Heritage is looking for fully collateralized U.S. named storm reinsurance protection from ILS investors, initially covering its four main states of operation, Florida, Georgia, South and North Carolina.
The transaction is initially offering $125 million of rule 144A notes to investors in a single Class A tranche.
Heritage is seeking reinsurance coverage from the capital markets on a per-occurrence basis over a three-year risk period with this Citrus Re 2017-1 issuance, while losses to the investors in the notes will be tied to an indemnity trigger, so based on Heritage’s claims experience on subject personal and commercial residential business due to named storm losses in the covered area.
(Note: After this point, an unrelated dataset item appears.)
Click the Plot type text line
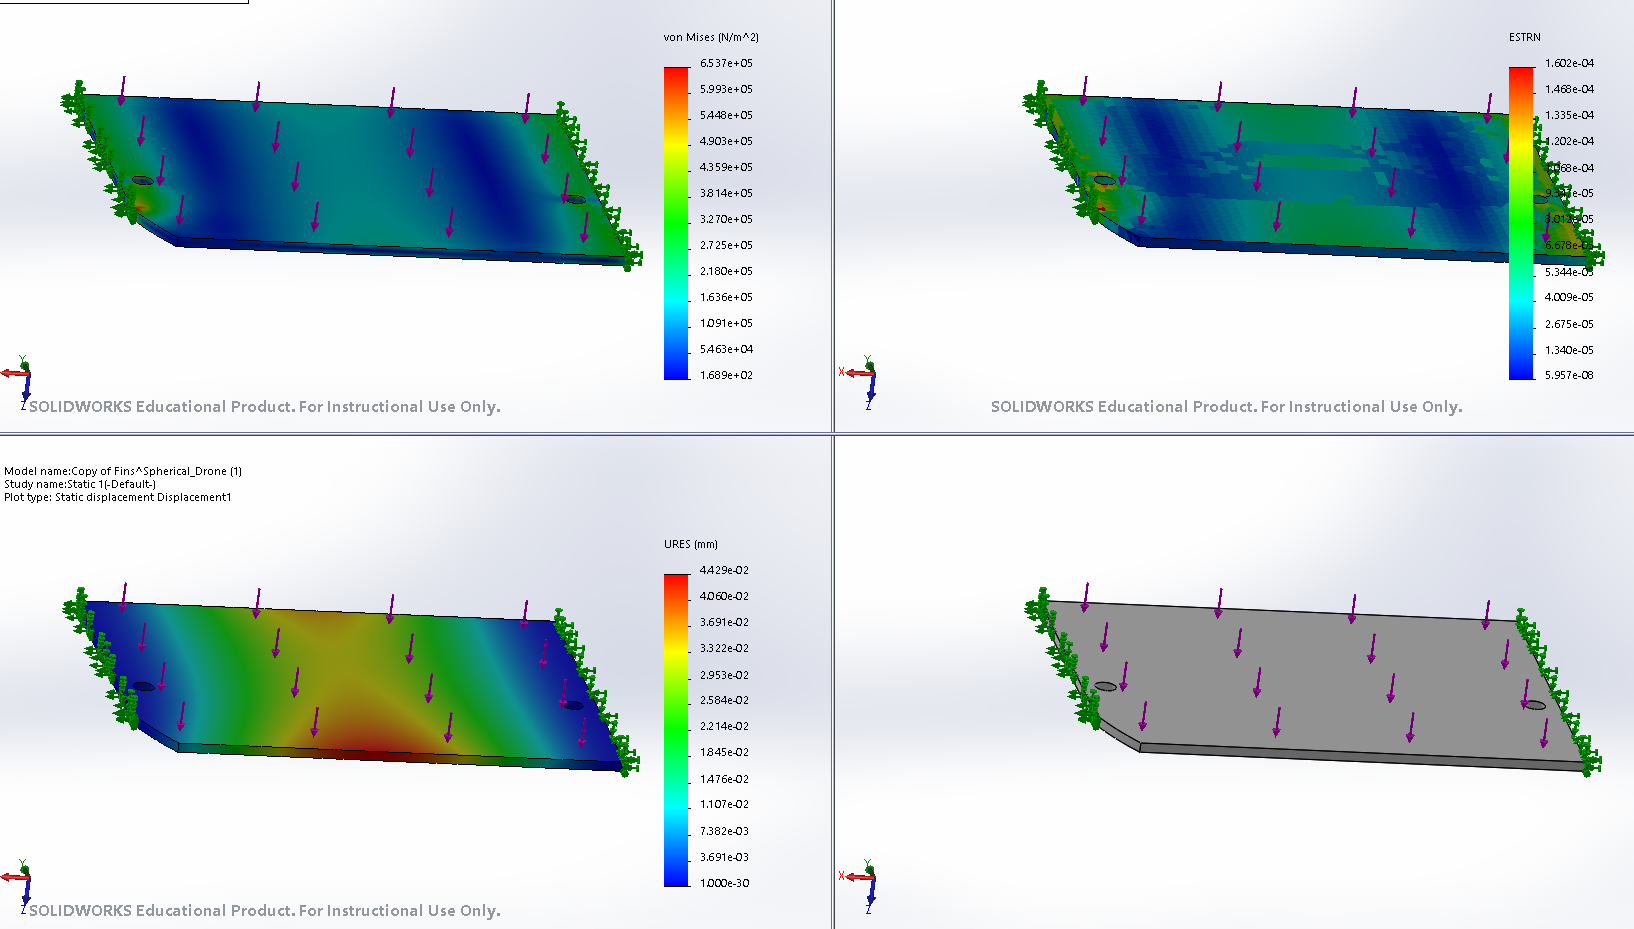The image size is (1634, 929). 117,497
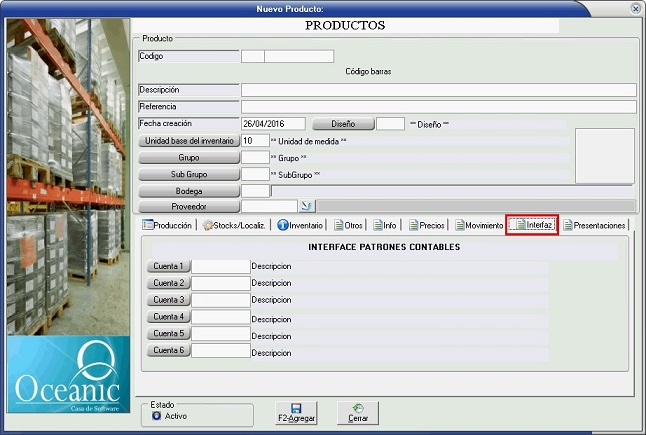Go to the Movimiento tab
The height and width of the screenshot is (435, 646).
pyautogui.click(x=479, y=225)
We are told that the Citrus Re 2017-1 Class A notes will have an attachment point at $40 million, covering $125 million of losses up to an exhaustion point at $165 million. That doesn’t leave room for upsizing, however Heritage has been seen to follow up very quickly with additional cat bond issues before if market conditions prove conducive.
The Class A notes have an attachment probability of 5.33% and an expected loss of 3.08%. The $125 million of Citrus Re 2017-1 notes are being offered to investors with coupon guidance in a range from 6.5% to 7.25%
The price guidance for the Citrus Re 2017-1 notes fell during the marketing period, as investor demand helped to make this deal increasingly efficient for sponsor Heritage.
The coupon price guidance range was lowered to 6% to 6.5%, so below the bottom end of the launch range.
In a clear sign of the burgeoning demand for cat bond investments, we’re told that the price guidance has been updated again, now at the bottom of the already reduced range, offering investors a coupon of 6%.
Based on the expected loss of 3.08%, the $125 million Citrus Re 2017-1 Class A notes will pay investors a multiple of 1.95 times the EL.